Hi. I have some money in various mutual funds at Vanguard (in the US obviously) from when I worked out there. This is not a retirement account. Vanguard automatically witholds 30% of the dividends for non-residents of the USA. 

1-After I submitted details on my income/taxes paid from dividends to the CRA this year, I was informed I could only claim credit for a maximum of the 15% of the income. I've paid the difference to the CRA. What exactly do I have to do to get a refund from the IRS? 

My income is not high enough for me to have to file a return in the US so I'd appreciate any pointers you guys might have. 

2-Also, is there a way for me to move the money to Canada without triggering all those taxes/currency conversion fees etc? My broker here is Questrade.

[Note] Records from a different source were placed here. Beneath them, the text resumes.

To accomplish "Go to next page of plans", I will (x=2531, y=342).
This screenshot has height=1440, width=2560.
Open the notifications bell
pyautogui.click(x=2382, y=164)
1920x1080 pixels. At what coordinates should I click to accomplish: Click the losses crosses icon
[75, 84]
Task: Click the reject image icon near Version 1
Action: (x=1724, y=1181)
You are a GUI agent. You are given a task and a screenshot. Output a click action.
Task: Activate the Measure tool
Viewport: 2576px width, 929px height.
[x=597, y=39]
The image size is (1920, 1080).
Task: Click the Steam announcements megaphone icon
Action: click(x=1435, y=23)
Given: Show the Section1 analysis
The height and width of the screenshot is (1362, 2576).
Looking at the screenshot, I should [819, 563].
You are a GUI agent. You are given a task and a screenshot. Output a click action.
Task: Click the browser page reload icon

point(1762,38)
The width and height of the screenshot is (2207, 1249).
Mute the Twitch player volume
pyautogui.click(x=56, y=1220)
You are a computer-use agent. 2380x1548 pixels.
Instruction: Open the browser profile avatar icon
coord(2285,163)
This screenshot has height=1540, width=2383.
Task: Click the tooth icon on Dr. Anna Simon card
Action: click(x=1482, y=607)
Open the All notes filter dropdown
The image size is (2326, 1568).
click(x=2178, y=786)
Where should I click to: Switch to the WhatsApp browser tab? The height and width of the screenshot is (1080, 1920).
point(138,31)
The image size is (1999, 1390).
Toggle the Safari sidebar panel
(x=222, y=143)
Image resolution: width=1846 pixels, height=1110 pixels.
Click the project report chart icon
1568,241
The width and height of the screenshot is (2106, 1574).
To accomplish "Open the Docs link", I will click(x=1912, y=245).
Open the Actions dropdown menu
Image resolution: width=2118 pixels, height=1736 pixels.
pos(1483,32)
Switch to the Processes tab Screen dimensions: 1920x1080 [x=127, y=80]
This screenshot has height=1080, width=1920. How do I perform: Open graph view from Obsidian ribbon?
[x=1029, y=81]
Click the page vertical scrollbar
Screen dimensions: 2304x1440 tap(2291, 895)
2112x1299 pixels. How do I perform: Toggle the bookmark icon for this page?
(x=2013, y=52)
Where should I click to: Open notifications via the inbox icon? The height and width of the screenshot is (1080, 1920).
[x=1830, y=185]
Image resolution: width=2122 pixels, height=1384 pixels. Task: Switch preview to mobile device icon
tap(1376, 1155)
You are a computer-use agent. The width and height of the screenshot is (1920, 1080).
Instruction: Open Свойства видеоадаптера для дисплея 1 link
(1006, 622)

The sums of money involved aren't enormous so hiring an accountant doesn't seem worth the amount of money I'd get back.... 

Thanks.


----------



## Eclectic12 (Oct 20, 2010)

pessimist said:


> Hi. I have some money in various mutual funds at Vanguard (in the US obviously) from when I worked out there. This is not a retirement account. Vanguard automatically witholds 30% of the dividends for non-residents of the USA.
> 
> 1-After I submitted details on my income/taxes paid from dividends to the CRA this year, I was informed I could only claim credit for a maximum of the 15% of the income. I've paid the difference to the CRA. What exactly do I have to do to get a refund from the IRS?
> 
> ...


In answer to #1, these articles say that you need to get your Vangard to file a W8-BEN form on your behalf with the US gov't. You may be out of luck for the taxes already paid but I'm not a tax expert.

http://blog.canadianbusiness.com/buying-u-s-securities-tax-considerations/
http://blog.taxresource.ca/tfsa-non-resident-withholding-taxes/


For #2, if you still like the mutual funds, asking Questrade to request a "transfer-in-kind" might work. I'm not sure what Vanguard might charge and Questrade might also have a charge but if the transfer is possible, it is likely not considered a sale for tax purposes. All that has changed is who is holding the mutual funds for you.

As for currency, if you already have a US dollar account with Questrade, that may be a way to avoid converting the currency as it would be a transfer. The taxes on the sale would still be due, plus potentially any fees by Vanguard.


----------



## pessimist (Dec 11, 2009)

Thanks for the links eclectic. This is enlightening.


----------